Das bedeutet natürlich nicht, dass Frauen per se die besseren Menschen sind. Aber es bedeutet, dass gerade in der Politik ein ausgewogenes Verhältnis notwendig ist, welches ein reales Abbild der Gesellschaft darstellt. Nur so können wir Politik machen, die die ganze Bandbreite unserer Gesellschaft wahrnimmt und unterstützt.

Mut machen.

Ich möchte allen Frauen Mut machen, sich an der Gestaltung von Politik und Gesellschaft aktiv zu beteiligen. Ich möchte, dass es künftig für jede Frau, die will, möglich ist, Kinder und Familie, Beruf und Ehrenamt unter einen Hut zu kriegen. Und ich hoffe, dass ich für dieses Anliegen auch die Unterstützung der Männer gewinnen kann. Dass sie ihren Frauen den Rücken freihalten, wenn’s drauf ankommt.
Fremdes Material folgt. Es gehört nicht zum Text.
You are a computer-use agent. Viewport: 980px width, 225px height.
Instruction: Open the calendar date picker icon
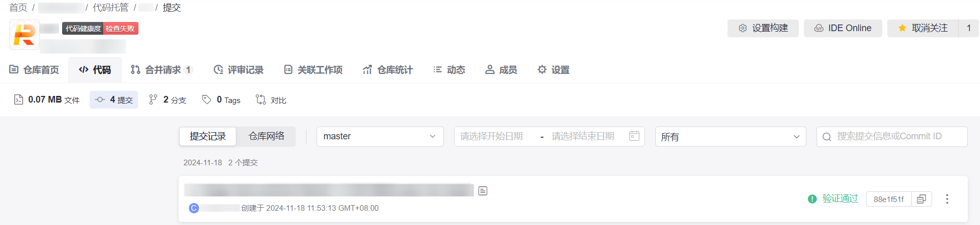click(634, 136)
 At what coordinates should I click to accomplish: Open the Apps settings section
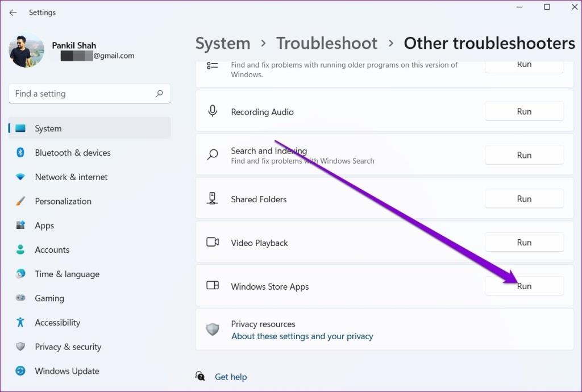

Hier muss sich tatsächlich noch Einiges ändern: Um politische Beteiligung für Frauen zugänglicher zu machen, müssen wir Sitzungszeiten anpassen und alternative Beteiligungsformen entwickeln, brauchen wir vielschichtige – auch digitale – Mitmach-Angebote. Und ganz klar, noch immer sind wir längst nicht am Ziel, dass wir familienfreundliche, flexible Arbeitszeitmodelle flächendeckend in unserem Land haben. Auch in diesem Bereich gibt es weiterhin eine Menge zu tun.